[DATASET RECORDS]:
__________
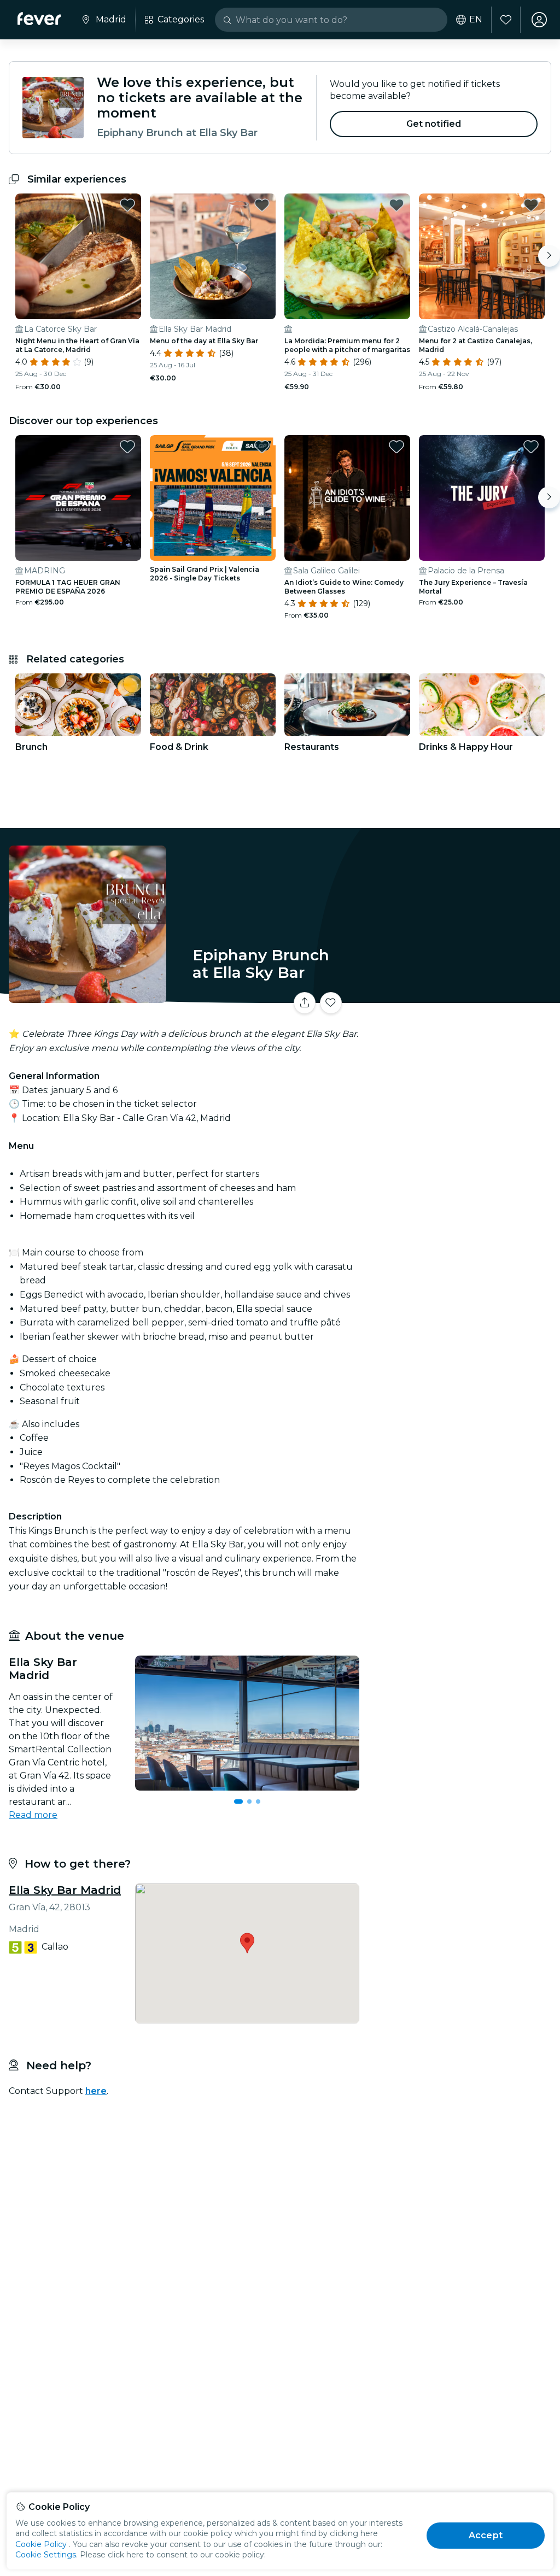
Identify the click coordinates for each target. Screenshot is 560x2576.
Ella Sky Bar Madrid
__________
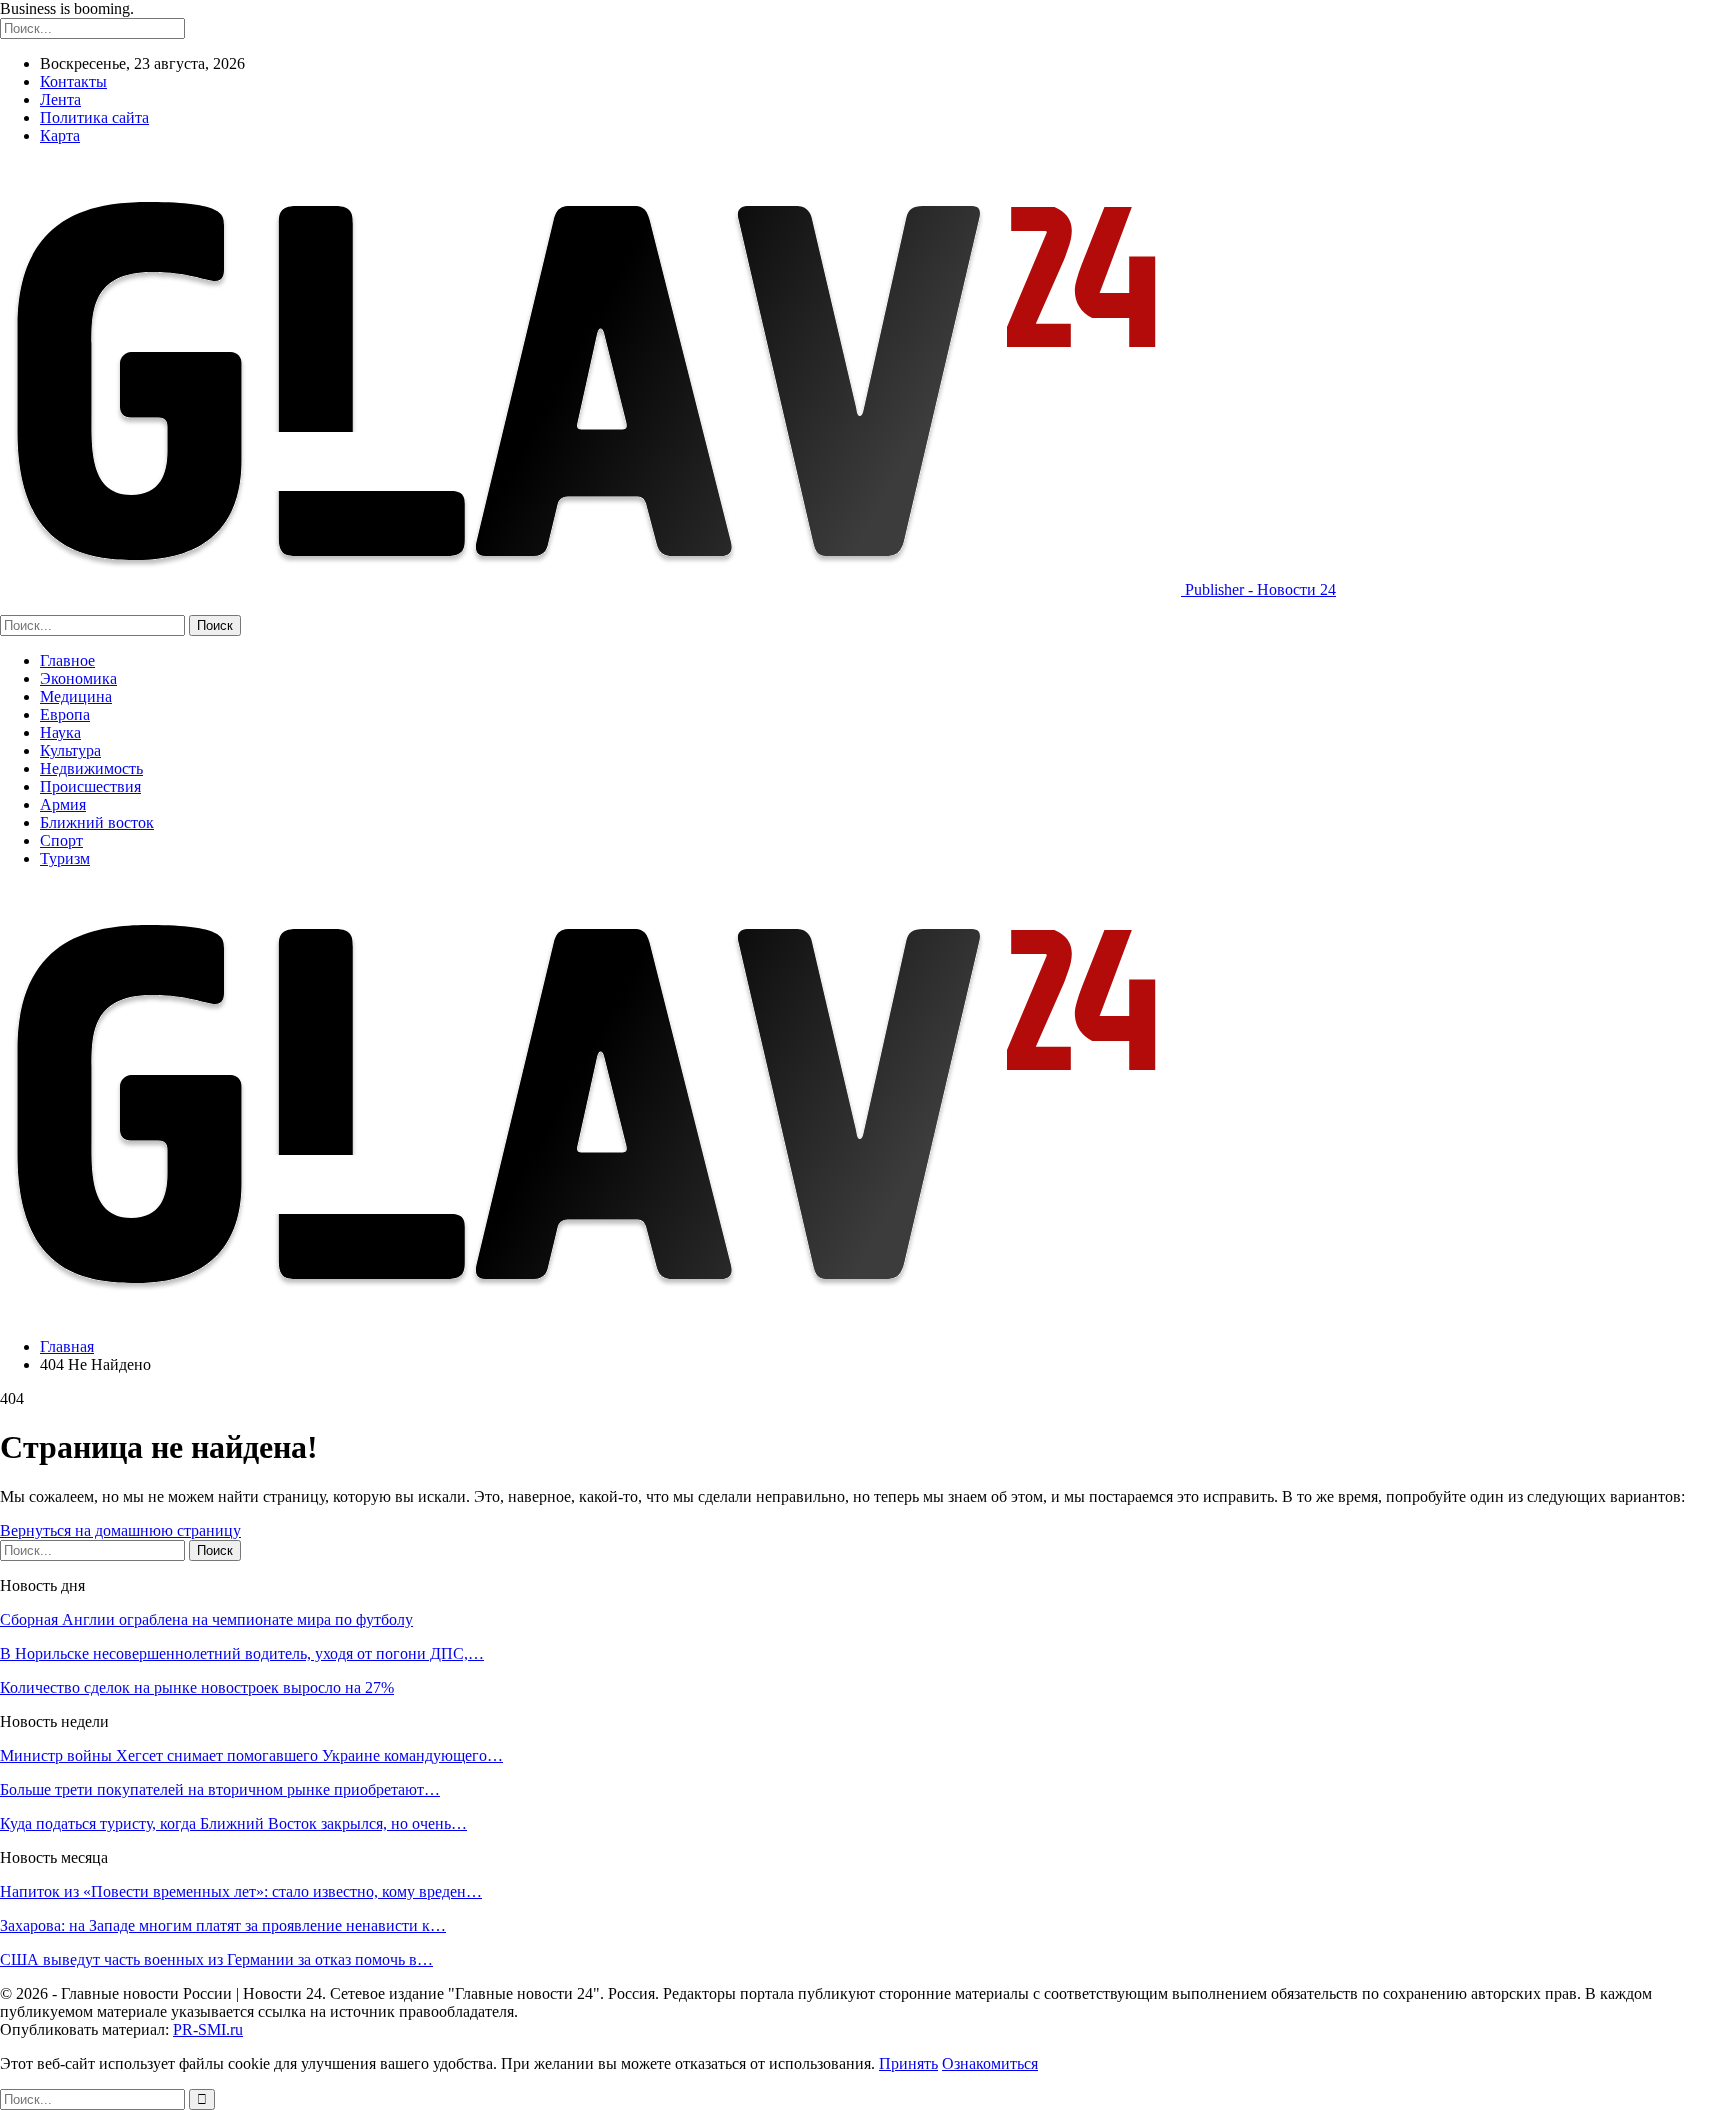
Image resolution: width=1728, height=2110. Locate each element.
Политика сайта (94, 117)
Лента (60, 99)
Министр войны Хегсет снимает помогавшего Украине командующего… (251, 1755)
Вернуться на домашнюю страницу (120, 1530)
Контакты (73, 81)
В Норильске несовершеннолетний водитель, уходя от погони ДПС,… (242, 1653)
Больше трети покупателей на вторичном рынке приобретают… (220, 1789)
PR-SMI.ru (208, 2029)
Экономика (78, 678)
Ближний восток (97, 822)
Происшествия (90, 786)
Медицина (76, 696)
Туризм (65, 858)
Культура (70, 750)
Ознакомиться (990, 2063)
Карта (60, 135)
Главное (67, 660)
__________
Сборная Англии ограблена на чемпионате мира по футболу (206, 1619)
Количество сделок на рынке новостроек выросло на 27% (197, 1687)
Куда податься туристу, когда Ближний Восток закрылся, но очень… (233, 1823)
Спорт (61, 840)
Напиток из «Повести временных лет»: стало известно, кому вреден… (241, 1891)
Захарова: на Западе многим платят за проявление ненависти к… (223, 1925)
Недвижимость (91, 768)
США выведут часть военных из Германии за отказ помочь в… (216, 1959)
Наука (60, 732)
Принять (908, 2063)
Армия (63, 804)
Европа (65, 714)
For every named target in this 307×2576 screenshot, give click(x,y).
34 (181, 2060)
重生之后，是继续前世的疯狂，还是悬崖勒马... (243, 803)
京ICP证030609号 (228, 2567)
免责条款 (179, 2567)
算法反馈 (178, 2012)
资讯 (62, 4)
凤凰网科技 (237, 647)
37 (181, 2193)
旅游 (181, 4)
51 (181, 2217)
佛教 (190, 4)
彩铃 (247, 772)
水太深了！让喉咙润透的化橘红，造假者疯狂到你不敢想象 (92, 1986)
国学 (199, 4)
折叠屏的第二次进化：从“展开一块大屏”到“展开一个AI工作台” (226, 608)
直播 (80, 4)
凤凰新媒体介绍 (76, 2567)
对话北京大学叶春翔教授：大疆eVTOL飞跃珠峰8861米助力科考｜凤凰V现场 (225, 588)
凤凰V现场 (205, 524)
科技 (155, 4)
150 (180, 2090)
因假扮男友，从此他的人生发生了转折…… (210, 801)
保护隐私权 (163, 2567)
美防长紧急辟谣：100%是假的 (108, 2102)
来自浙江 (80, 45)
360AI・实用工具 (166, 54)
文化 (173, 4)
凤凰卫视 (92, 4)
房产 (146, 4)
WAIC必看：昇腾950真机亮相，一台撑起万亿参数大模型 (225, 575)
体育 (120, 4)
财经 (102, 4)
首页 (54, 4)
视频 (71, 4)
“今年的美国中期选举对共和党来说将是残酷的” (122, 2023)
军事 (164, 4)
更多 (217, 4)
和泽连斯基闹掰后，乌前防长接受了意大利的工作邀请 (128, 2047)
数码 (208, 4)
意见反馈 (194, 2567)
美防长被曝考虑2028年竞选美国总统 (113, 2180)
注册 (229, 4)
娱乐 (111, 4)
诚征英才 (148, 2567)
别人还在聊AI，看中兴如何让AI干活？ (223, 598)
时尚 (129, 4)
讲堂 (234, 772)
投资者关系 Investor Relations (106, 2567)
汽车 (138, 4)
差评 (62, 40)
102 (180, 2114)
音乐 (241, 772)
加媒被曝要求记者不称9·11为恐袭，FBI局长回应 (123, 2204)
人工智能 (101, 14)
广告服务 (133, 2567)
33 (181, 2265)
__________
[WHAT THE TASK ASKS]:
Among the records above, only the lines between the line holding "Identify the click" and the line holding "Ella Sky Bar Madrid", inclusive, are to be output, exactly as written.

[WRITTEN RESPONSE]:
Identify the click coordinates for each target. Screenshot is 560x2576.
Ella Sky Bar Madrid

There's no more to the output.